One of Antigonick’s more distinct characteristics is the level on which the conflict is played: not merely dramatic but linguistic.  Under Carson’s needle, Kreon becomes a tyrant of language as well as geography.  He struts across the page collecting authoritative nouns and verbs in lurid red, and clashes with Antigone and Haimon, his loyal but rational son, on the exact meaning of concepts: rule, honour, obedience.  Carson lets the essential struggles of the dialogue play out in linguistics and spatial poetry: her Antigone flies wildly around the page, her Kreon lashes.  It is a staging as well as a rewriting of the text – one can almost see the characters on the stage-space, following her blueprint for abstract, blind, wilful movement.

Her Antigone is equally brutal and suffused with linguistic play.  Carson’s first-person voices are typically muted, explosively anguished in a secretive, brittle manner, so her choice of this play in particular, featuring a famously passionate female character, is an interesting change of pace.  While Kreon concerns himself with definitions, Antigone is preoccupied with concepts, which renders their arguments over her ‘transgression’ a particularly elegant bit of drama – they talk past each other on a completely epistemological level.   Antigone is, as she notes herself, ‘a strange new kind of inbetween thing’ – a speaker whose signifiers are meaningless – and Carson lets her learn the language too late: ‘Next word is death’, she says to Kreon, and he obliges, ‘Death’.

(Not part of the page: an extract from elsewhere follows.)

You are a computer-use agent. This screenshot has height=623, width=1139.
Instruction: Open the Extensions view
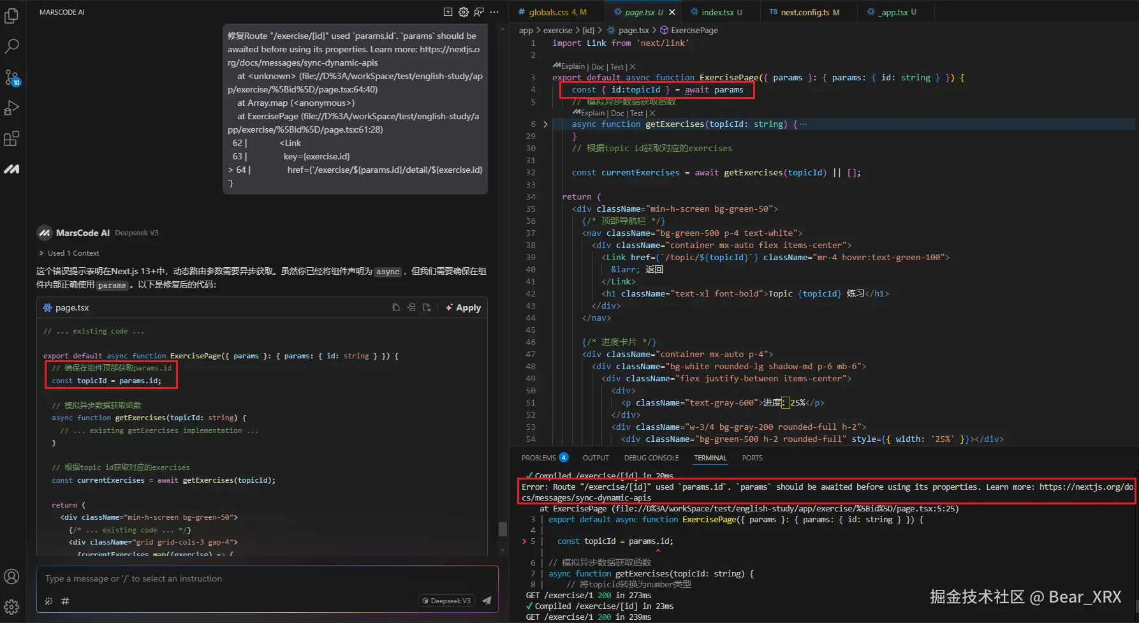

An occasional criticism of Carson’s works in Greek translation is her penchant for the flatness of modern idiom – one reviewer called them her ‘vulgarisms’ – but in Antigonick they flourish as moments of dramatic bathos.  Flatness of tone is Carson’s trick of the light, her exposure of an expression as problematic or a situation as constricted, and in a dramatic space as with Antigonick the result is intensely satisfying.  The point is evident in a scene occasionally used to measure new interpretations of Antigone: the scene in which Antigone reproaches Ismene to save her own life.  Kreon is notoriously silent in this scene, despite being present onstage, and how playwrights deal with this particular deliberate act of presence can charge the entirety of their interpretation.  Carson’s method is to make Ismene descend into miserable, flailing cliché – ‘we/all/think/you’re/a/grand/girl’.  The flatness is distortion brought on by Kreon’s presence, his pressure on her idiom.  The impact on stage would doubtless be riveting.

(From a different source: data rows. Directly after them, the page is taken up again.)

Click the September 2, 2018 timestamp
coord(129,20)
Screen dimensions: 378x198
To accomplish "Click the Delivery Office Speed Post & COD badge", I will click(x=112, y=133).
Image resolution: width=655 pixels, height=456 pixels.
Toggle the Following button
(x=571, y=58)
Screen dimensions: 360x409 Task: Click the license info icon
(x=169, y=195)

The illustrations of Stone are, as is common with a Carson text, connected to the text in abstract and obscure ways: a chance word, a vision of a scene.  Laid over the text like shrouds at particular intervals, they form their own corresponding but not necessarily companionable story.  This is in fact an extension of Carson’s own ideas about translation: over her career she has adopted a policy of ‘collecting’ interpretations, often laying them alongside one another or worrying at them over the length of an entire text.  The illustrations form another ‘translation’, mirroring and distorting Carson’s own.

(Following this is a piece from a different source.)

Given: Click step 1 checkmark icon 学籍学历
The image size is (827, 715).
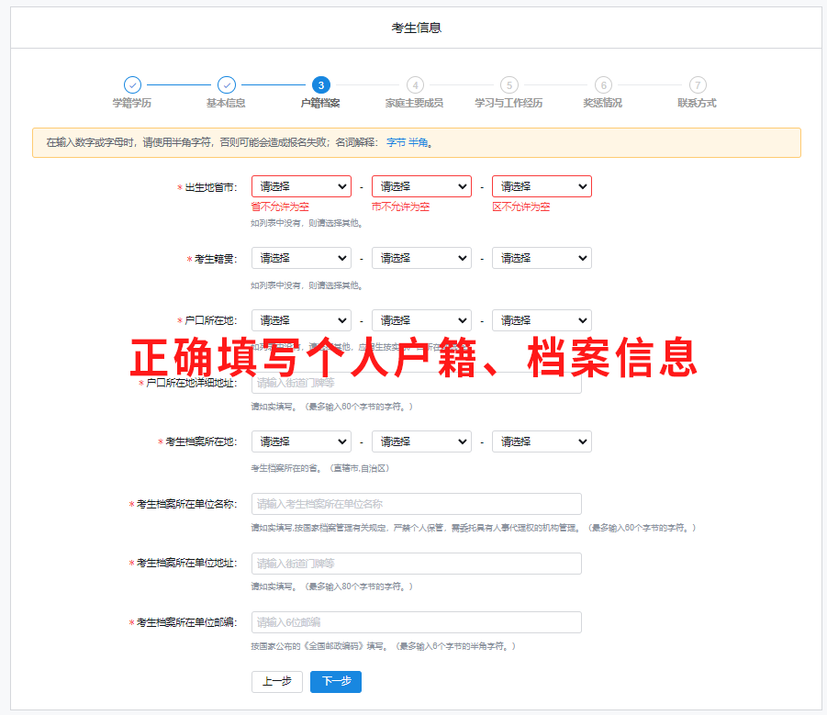Looking at the screenshot, I should point(132,84).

Translation is once again Carson’s core concern, her true theme.  In If Not, Winter, her much-celebrated translations of Sappho’s fragments, she embraced space and echo as a method of delighting in their partialness.  One can almost sense a wistfulness for that sort of fragmentation in Antigonick.  Carson works most sparklingly when she is assembling her own material; here Sophocles seems to inspire a tendency to prise apart, to excavate, that gives rise to some brilliantly startling segments but a lesser poetic triumph overall.